For the first 20 points, un-nested MOO loops only have 10^5 iterations, and there can be at most 50 such loops (each one takes up at least 2 lines), so straightforward execution line-by-line, iteration-by-iteration is fast enough. Parsing is a pain, even though COWBASIC was designed to be friendly to parse.

For the next 20 points, we need something faster; nested MOO loops can add up to an unwieldy number of iterations. What does each line of code actually do? If you think about it, each expressions amounts to "x = ax+b", where "a" is the number of times x appears in the expression, and "b" is the sum of the constants in the expression. How about two lines of code? $x = ax+b$ followed by $x = cx+d$ just does $x = c(ax+b)+d = acx + (cb+d)$; again, it multiples $x$ by some constant and adds some constant. By combining two lines at a time, we can turn any block of code into a linear equation like this.

What about loops? How do you run "x = ax+b" n times? One way is just to expand it out. For $n=5$, for instance, you get $x = a(a(a(a(ax+b)+b)+b)+b)+b = a^5x + b*(1 + a + a^2 + a^3 + a^4)$. The general pattern $a^nx + b*(1+a+...+a^{n-1})$ is not hard to guess.
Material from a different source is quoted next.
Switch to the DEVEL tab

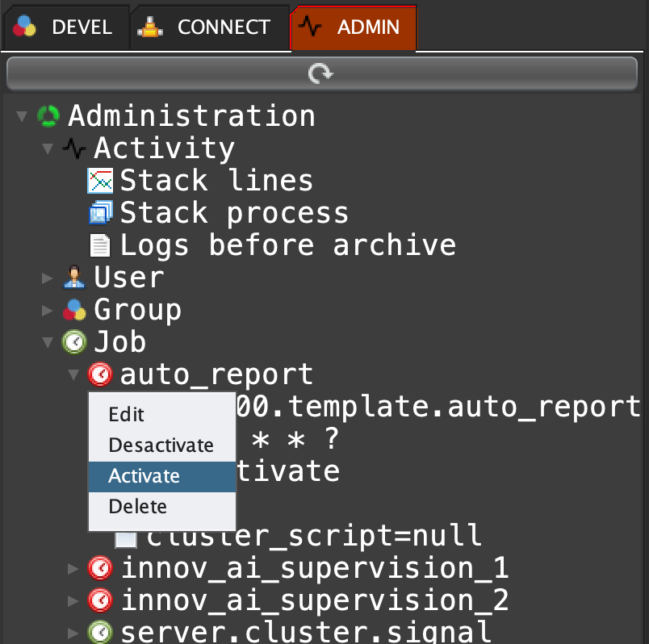click(x=65, y=27)
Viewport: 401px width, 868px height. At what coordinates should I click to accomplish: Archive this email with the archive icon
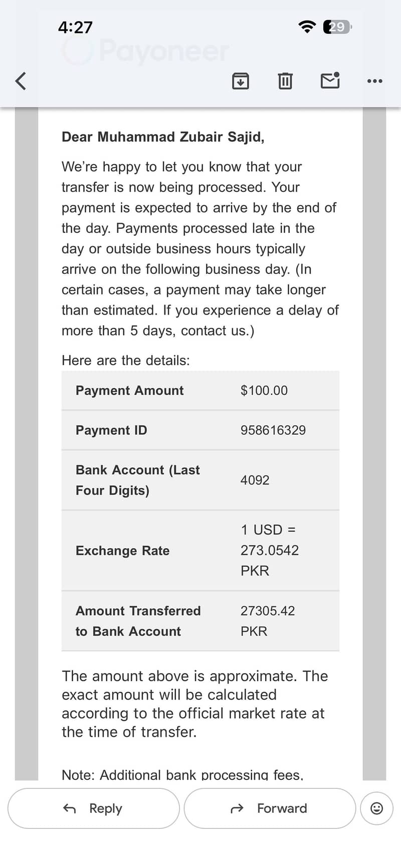click(241, 81)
The geometric sum $1+a+...+a^{n-1}$ can be evaluated as $\frac{a^n-1}{a-1}$. "Division" by $a-1$ mod $M = 10^9+7$ means multiplying by $(a-1)^{-1}$, the unique number such that $(a-1)(a-1)^{-1} = 1$ mod $M$. This inverse can be computed using exponentiation by squaring as $(a-1)^{M-2}$ mod $M$.

Another, easier way is to use matrices. Matrices are a good way to represent most linear equations, especially when we want to simulate a process with "steps" like this one. The way I think about this is: we're keeping track of a state $V = [[x]]$ (a column vector), and we have a rule for updating to the next state, which we can represent as a matrix $M$ such that the next state is $MV$. In this case $M = [[a\quad b][0\quad 1]]$, and $MV = [[a*x+b*1][0*x+1*1]] = [[ax+b]]$. Since $M$ represents one step, $M^n$ represents $n$ steps. For example, $M^2 = [[a\quad b][0\quad 1]]^2 = [[a*a+b*0\quad a*b+b*1][0\quad 1]] = [[a^2\quad b+ab][0\quad 1]]$ represents a loop with two iterations.
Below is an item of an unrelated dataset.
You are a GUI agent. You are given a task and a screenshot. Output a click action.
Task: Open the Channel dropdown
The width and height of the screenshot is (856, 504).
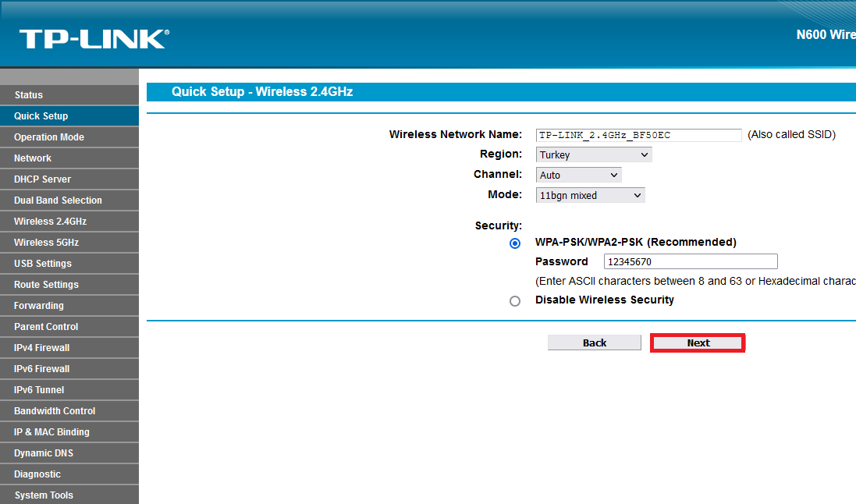coord(577,174)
In general, we can compute $M^n$ quickly even for large $n$ by using exponentiation by squaring:

mat mat_pow(const mat& A, ll e) {
if(e==1) {
return A;
} else if(e%2==0) {
return mat_pow(mat_mul(A,A), e/2);
} else {
return mat_mul(A, mat_pow(A, e-1));
}
}


So that's how we can run loops: represent each block of code as a $2x2$ matrix, and to run the loop, raise that matrix to the number of loop iterations. We can also represent combining lines of code as a matrix operation: we said $x = ax+b$ followed by $x = cx+d$ corresponds to $x = acx + (cb+d)$. This is the same as multiplying the corresponding matrices (which makes sense; multiplying matrices is the same as composing the linear functions they represent, which is the same as "running" the first one and then the second one, just like the COWBASIC program does): $[[c\quad d][0\quad 1]] [[a\quad b][0\quad 1]] = [[c*a+d*0\quad c*b+d*1][0*a+1*0\quad 0*0+1*1]] = [[a*c\quad bc+d][0\quad 1]]$.
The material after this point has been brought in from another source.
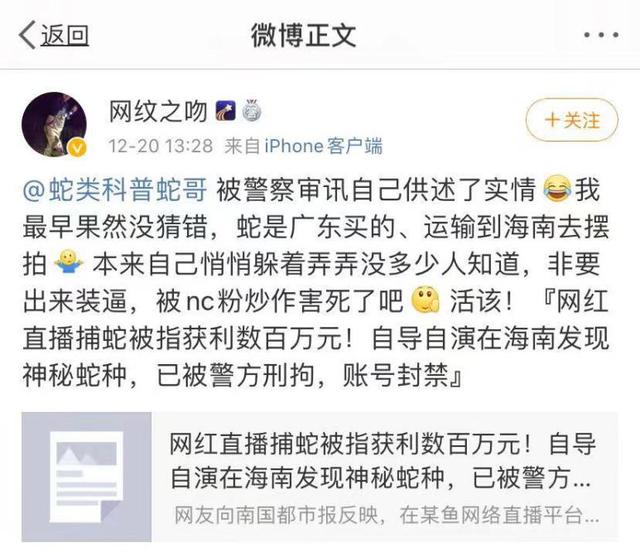
Task: Open the @蛇类科普蛇哥 mention link
Action: click(115, 190)
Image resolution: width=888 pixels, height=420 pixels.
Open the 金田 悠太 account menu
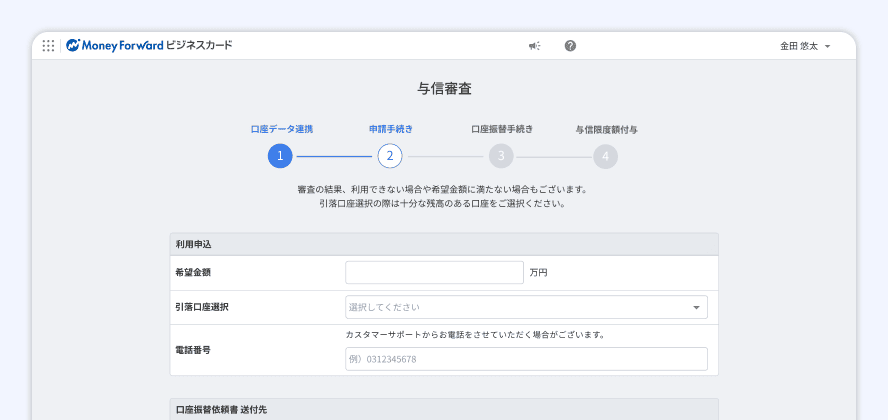[x=805, y=46]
The matrix approaches generalizes to multi-variable programs. Each line of code sets one variable to a linear combinations of variables (and a constant always-1 "variable"), which can be represented by an identity matrix with one row changed. For example, $a = b+c$ can be represented by $[[0\quad 1\quad 1\quad 0][0\quad 1\quad 0\quad 0][0\quad 0\quad 1\quad 0][0\quad 0\quad 0\quad 1]]$ (assuming $a,b,c$ are the only variables); the first row is doing the operation, and the rest is keeping "b", "c", and "1" where they were. Combining two lines is the same as multiplying their matrices. And running a loop i.e. running a block of code $n$ times, is the same as raising the matrix corresponding to that block of code to the $n$th power.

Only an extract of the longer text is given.